On 16.11.20, imeevma at tarantool.org wrote:
> This patch introduces function misc.tonumber64() that accepts number,
> cdata number or string and returns 64-bit integer value.
>
> Part of tarantool/tarantool#4738
> ---
It is totally unclear to me what is the behaviour of types different from
`CTID_INT64` and `CTID_UINT64`. I suppose this fogged zone should be
well described in commit message and documentation.

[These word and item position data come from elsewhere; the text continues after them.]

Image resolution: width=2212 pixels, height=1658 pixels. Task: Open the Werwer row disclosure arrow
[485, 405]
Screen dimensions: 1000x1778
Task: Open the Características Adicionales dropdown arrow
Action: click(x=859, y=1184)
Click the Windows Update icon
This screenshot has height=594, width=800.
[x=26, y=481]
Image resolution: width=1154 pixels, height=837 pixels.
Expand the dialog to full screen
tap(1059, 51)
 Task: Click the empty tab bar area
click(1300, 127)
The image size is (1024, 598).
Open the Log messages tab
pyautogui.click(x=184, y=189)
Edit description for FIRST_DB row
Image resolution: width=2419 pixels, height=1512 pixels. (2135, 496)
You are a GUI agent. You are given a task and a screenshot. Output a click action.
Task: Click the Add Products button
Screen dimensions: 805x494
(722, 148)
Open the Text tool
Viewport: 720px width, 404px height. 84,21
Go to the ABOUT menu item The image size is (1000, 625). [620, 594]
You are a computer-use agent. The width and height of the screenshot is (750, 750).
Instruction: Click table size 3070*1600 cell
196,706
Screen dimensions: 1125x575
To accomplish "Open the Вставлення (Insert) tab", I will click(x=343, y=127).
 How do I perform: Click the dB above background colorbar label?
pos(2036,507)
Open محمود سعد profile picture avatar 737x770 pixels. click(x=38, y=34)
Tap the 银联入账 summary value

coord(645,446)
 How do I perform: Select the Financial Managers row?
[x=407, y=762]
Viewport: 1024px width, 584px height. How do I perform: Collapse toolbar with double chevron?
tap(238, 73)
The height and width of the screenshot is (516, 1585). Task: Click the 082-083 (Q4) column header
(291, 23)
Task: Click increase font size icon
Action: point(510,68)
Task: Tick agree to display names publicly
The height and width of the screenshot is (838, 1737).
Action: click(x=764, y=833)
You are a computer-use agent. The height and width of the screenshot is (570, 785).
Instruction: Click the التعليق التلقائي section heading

> https://github.com/tarantool/tarantool/issues/4738
> https://github.com/tarantool/luajit/tree/imeevma/gh-4738-introduce-misc-tonumber64
>
> src/lib_misc.c | 173 ++++++++++++++++++
> ...-4738-incorrect-result-tonumber64.test.lua | 38 ++++
> 2 files changed, 211 insertions(+)
> create mode 100755 test/gh-4738-incorrect-result-tonumber64.test.lua
>
> diff --git a/src/lib_misc.c b/src/lib_misc.c
I observe these warnings at compile, please fix them in the next version:
| lib_misc.c: In function 'lj_cf_misc_tonumber64':
| lib_misc.c:203:38: warning: 'val_u' may be used uninitialized in this function [-Wmaybe-uninitialized]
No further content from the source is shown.